Essas são as conclusões de um estudo da Universidade de Otago, Nova Zelândia, que foi publicado na segunda-feira, na revista Archives of General Psychiatry.
Até agora, diversas pesquisas epidemiológicas tinham relacionado depressão e dependência alcoólica, mas não ficava claro se uma desordem levava à outra, ou se existia um fator de risco comum, ambiental ou genético.
Após realizar um estudo estatístico com mais de mil pessoas, os pesquisadores descobriram que existe uma relação unidirecional entre o consumo de álcool e o risco de sofrer de uma depressão profunda.
Os cientistas, porém, descartaram uma associação entre a manifestação de uma depressão e o posterior consumo abusivo de bebidas alcoólicas.

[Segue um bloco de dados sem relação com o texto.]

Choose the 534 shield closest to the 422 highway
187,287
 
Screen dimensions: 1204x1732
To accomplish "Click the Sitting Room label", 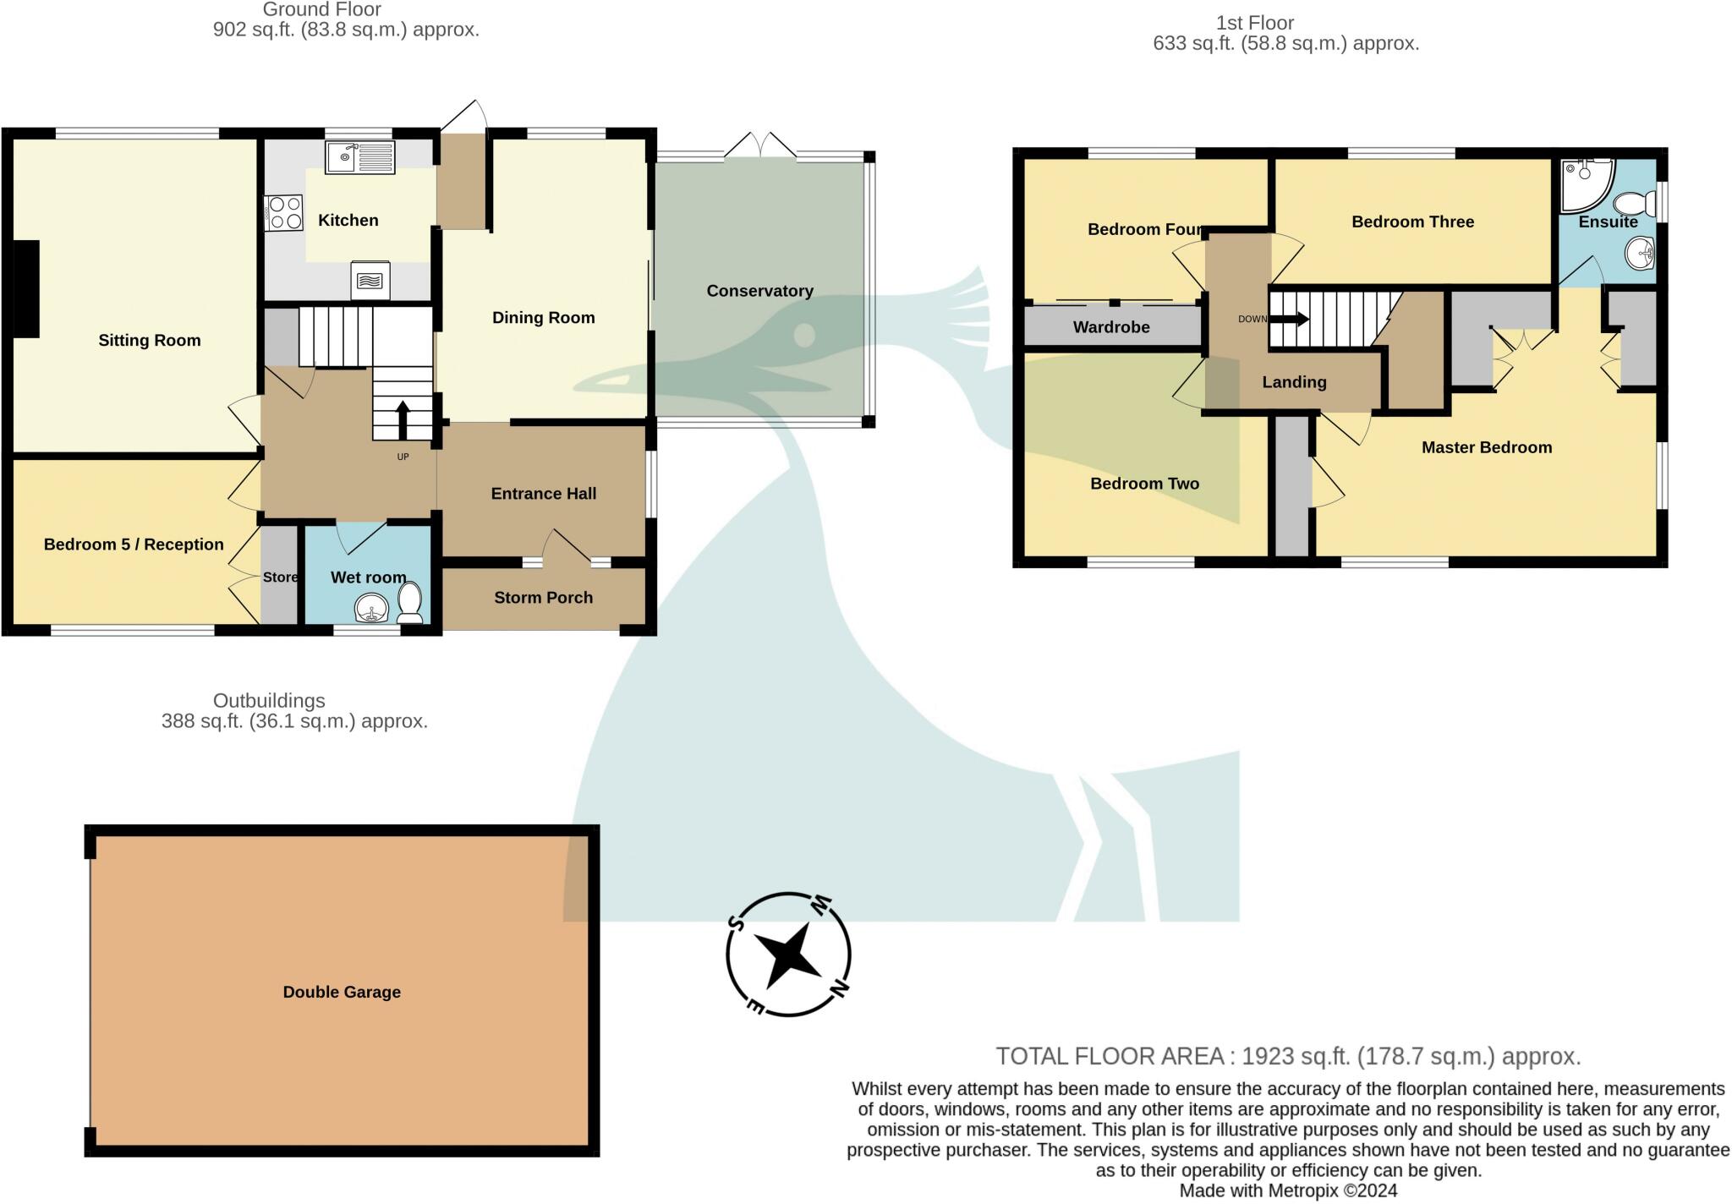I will click(150, 341).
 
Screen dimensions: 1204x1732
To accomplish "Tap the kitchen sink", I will click(360, 157).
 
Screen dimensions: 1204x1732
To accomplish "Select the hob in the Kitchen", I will click(285, 212).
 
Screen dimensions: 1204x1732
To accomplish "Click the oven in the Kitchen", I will click(370, 280).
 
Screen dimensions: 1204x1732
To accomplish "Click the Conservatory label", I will click(759, 291).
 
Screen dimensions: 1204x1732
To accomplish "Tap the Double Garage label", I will click(342, 992).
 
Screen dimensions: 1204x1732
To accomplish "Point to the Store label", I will click(280, 577).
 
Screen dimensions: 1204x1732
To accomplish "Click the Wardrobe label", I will click(1111, 327).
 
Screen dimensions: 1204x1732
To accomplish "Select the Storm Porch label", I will click(543, 598).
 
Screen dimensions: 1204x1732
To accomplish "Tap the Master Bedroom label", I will click(1486, 447).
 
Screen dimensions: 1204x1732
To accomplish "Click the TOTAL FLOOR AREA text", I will click(1287, 1056).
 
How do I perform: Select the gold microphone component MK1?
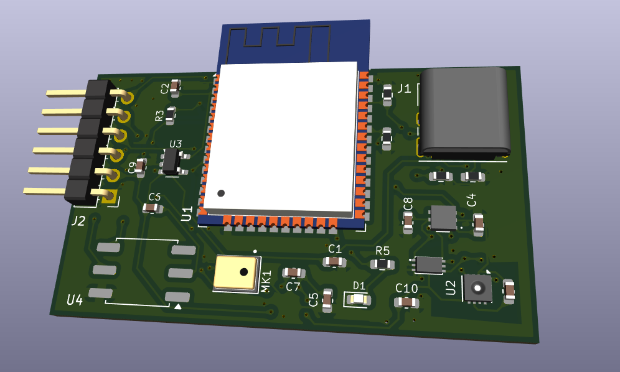237,273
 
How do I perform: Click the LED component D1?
358,300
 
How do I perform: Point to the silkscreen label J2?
78,220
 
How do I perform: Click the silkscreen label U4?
75,300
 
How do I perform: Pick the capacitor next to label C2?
175,87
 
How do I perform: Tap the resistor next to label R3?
171,115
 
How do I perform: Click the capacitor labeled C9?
141,167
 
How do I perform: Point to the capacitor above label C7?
293,272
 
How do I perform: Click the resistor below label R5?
382,264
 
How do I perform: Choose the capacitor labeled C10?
406,302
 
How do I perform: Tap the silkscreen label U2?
451,287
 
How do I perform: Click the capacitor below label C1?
335,261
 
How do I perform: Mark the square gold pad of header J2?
111,198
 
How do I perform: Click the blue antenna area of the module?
293,40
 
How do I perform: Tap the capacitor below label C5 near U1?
153,208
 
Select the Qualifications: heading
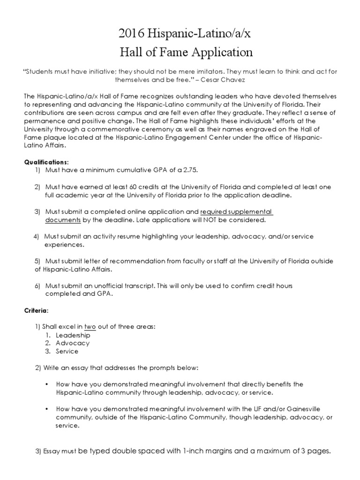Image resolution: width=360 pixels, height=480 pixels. pyautogui.click(x=46, y=162)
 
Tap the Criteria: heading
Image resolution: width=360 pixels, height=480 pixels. pyautogui.click(x=36, y=310)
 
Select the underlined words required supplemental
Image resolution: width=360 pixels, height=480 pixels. pyautogui.click(x=236, y=211)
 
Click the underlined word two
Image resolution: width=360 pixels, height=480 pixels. pyautogui.click(x=90, y=327)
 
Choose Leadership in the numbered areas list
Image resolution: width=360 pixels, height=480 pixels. pyautogui.click(x=73, y=335)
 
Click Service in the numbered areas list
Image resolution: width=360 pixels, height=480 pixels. pyautogui.click(x=67, y=351)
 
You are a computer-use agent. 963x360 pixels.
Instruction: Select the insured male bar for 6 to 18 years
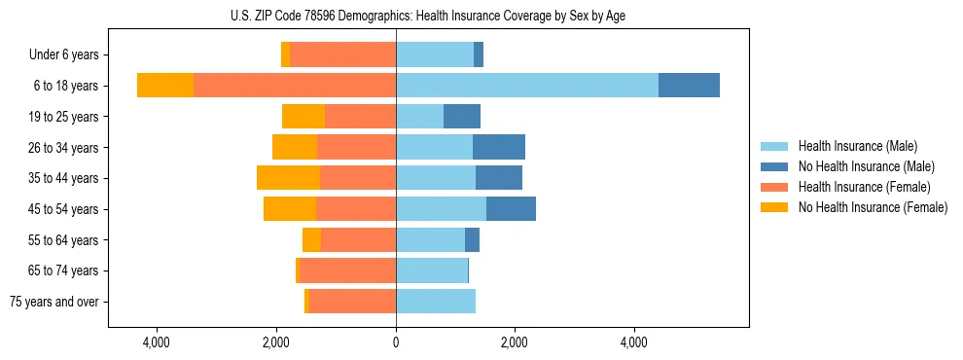click(527, 86)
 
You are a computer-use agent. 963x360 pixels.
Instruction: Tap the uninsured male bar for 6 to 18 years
click(689, 86)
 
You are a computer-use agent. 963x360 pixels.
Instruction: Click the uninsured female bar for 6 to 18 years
click(165, 86)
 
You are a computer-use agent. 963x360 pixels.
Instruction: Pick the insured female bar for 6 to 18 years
click(295, 86)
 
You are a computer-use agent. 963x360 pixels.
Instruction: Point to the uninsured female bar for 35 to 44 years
click(288, 178)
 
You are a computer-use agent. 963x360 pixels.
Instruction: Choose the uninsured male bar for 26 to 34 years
click(499, 148)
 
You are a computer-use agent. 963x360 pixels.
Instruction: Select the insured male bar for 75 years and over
click(436, 302)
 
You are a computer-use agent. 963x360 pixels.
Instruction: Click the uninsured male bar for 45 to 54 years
click(511, 209)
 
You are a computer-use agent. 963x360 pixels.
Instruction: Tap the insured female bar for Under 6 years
click(342, 55)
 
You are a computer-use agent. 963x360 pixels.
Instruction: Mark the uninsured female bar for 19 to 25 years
click(303, 117)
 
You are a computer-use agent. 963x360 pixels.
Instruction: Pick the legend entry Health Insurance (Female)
click(864, 187)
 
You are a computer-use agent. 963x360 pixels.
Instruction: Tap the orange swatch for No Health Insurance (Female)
click(774, 207)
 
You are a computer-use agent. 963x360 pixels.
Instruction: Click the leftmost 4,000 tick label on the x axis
click(157, 342)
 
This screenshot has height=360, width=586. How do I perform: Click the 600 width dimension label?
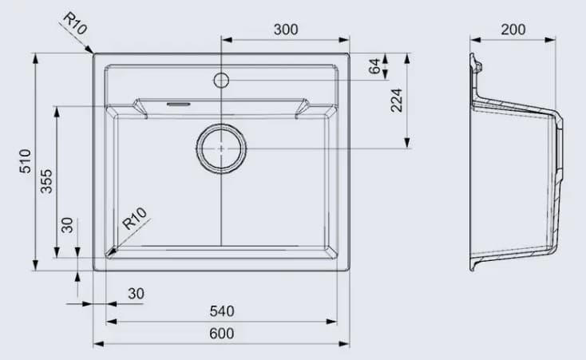221,334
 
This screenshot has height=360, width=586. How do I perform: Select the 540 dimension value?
221,311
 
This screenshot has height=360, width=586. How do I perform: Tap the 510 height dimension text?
25,161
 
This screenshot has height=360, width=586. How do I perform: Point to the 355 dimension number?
46,181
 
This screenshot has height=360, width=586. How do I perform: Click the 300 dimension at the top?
285,30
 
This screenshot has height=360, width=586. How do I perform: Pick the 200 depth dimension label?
513,30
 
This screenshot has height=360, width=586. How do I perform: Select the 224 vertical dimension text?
397,100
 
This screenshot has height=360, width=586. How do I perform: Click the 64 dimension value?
374,66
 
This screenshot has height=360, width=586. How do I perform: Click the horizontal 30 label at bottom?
136,294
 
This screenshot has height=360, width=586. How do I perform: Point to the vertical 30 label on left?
68,225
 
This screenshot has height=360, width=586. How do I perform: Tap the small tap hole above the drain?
221,80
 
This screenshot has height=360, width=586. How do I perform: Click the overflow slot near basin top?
176,104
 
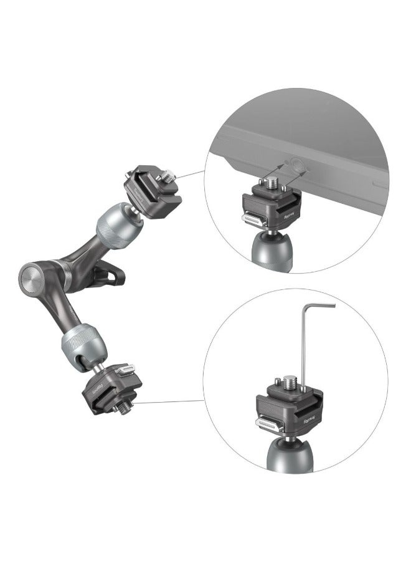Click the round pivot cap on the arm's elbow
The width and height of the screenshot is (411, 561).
tap(31, 276)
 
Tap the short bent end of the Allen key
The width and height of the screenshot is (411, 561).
tap(320, 305)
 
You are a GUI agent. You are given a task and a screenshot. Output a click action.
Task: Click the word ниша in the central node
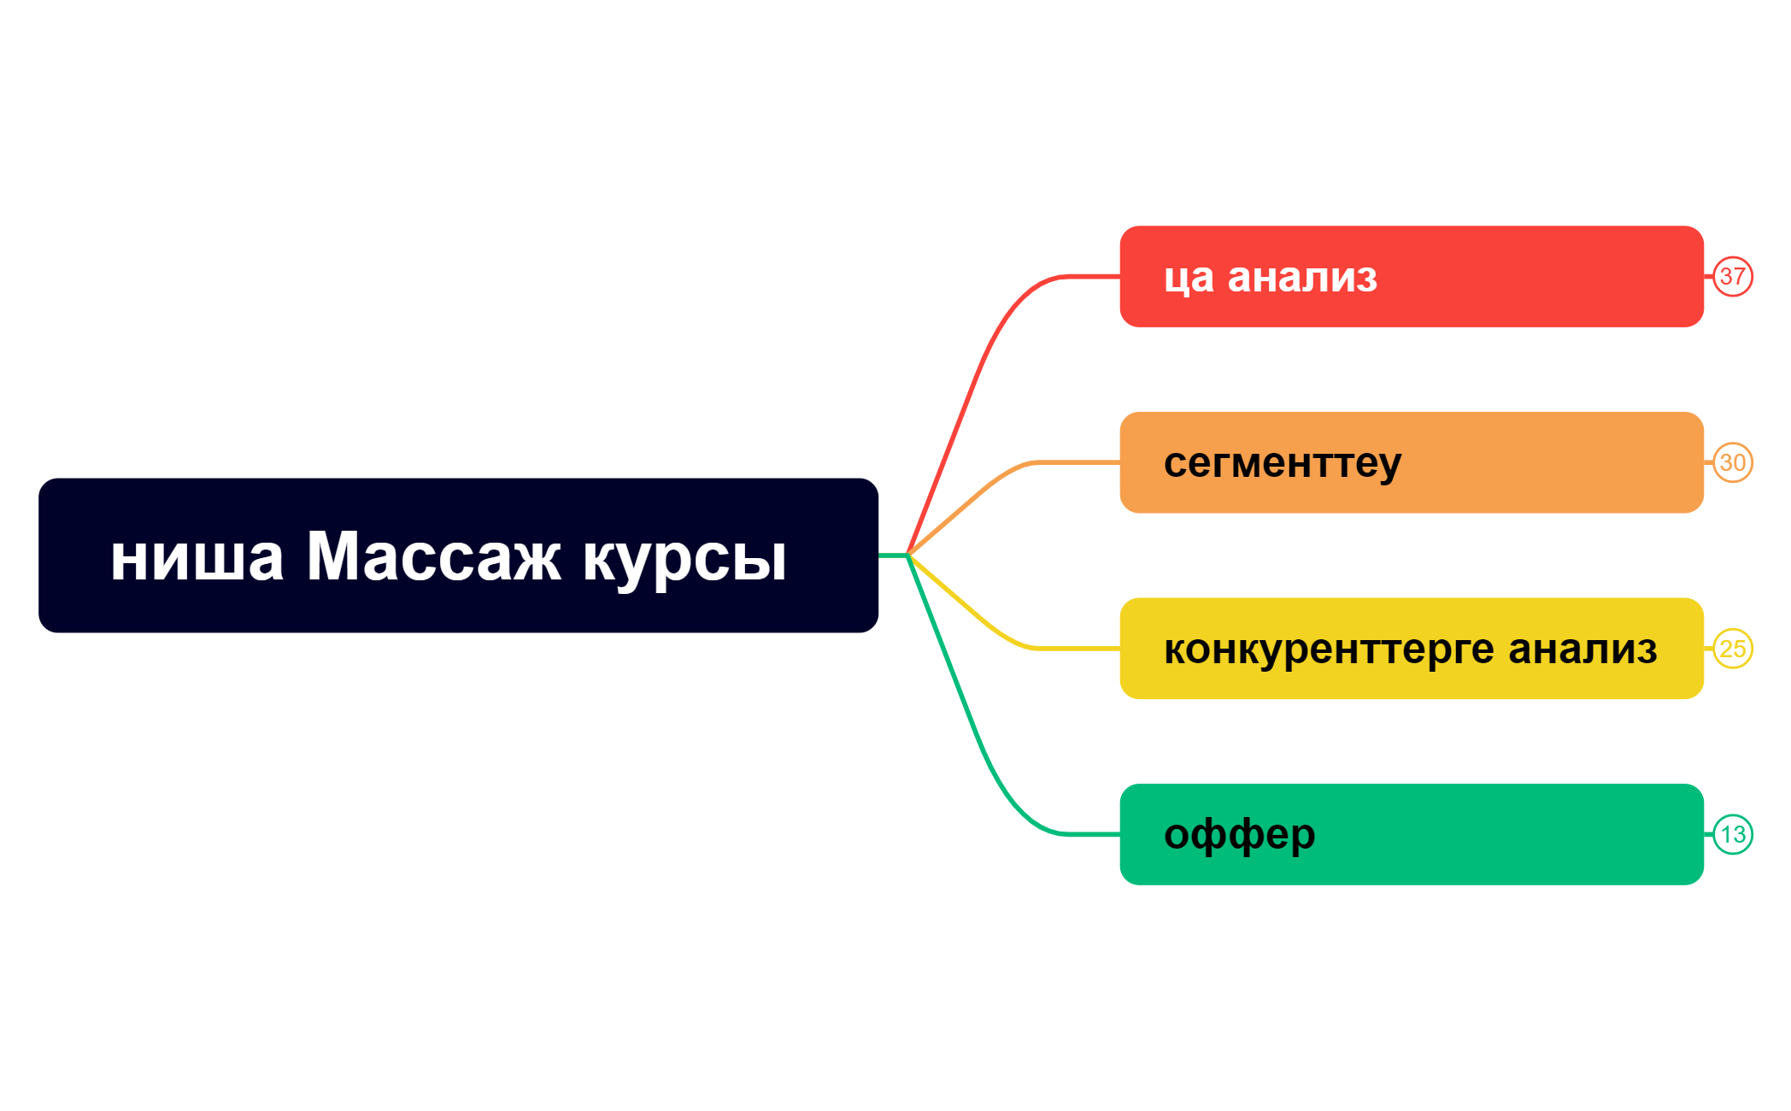point(197,557)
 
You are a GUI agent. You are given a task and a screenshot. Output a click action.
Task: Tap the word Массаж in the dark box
point(433,557)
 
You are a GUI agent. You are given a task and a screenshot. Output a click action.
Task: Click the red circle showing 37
point(1732,277)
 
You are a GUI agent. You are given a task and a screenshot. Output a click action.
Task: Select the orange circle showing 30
point(1732,462)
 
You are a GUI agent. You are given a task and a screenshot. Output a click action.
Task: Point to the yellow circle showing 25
point(1732,649)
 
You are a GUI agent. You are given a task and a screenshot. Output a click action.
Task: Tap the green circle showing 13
point(1732,834)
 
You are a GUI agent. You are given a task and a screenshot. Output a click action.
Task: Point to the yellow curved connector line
point(983,618)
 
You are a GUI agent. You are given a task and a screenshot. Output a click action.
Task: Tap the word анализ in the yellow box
point(1583,649)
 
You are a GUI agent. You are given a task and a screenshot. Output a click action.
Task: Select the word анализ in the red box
point(1302,277)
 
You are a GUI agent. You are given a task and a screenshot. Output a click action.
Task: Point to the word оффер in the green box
point(1239,835)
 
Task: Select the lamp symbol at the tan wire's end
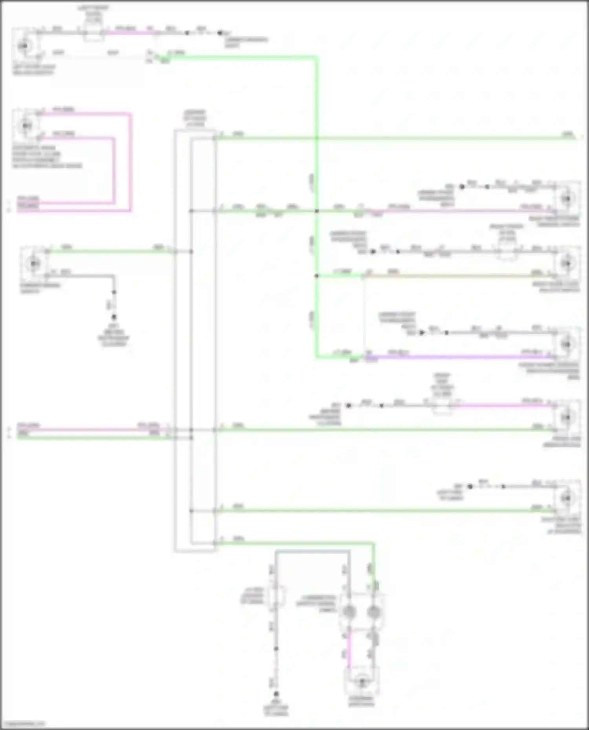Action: pos(567,263)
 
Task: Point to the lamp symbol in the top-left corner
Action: pos(24,46)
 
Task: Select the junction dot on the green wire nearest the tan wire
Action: pos(316,276)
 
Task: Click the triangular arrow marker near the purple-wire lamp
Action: pos(422,333)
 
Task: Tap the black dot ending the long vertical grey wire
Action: pos(276,694)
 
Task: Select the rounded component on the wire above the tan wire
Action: pos(507,252)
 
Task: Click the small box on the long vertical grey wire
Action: pos(277,597)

Para eles, as pessoas depressivas não recorrem ao álcool como forma de melhorar o estado de espírito.
A equipe estudou as relações entre álcool e depressão em 1.055 indivíduos nascidos em 1977 quando estes tinham de 17 a 18 anos, de 20 a 21 e de 24 a 25 anos.
Na primeira fase, 19,4% apresentavam problemas com o álcool e 18,2% sofriam depressão profunda.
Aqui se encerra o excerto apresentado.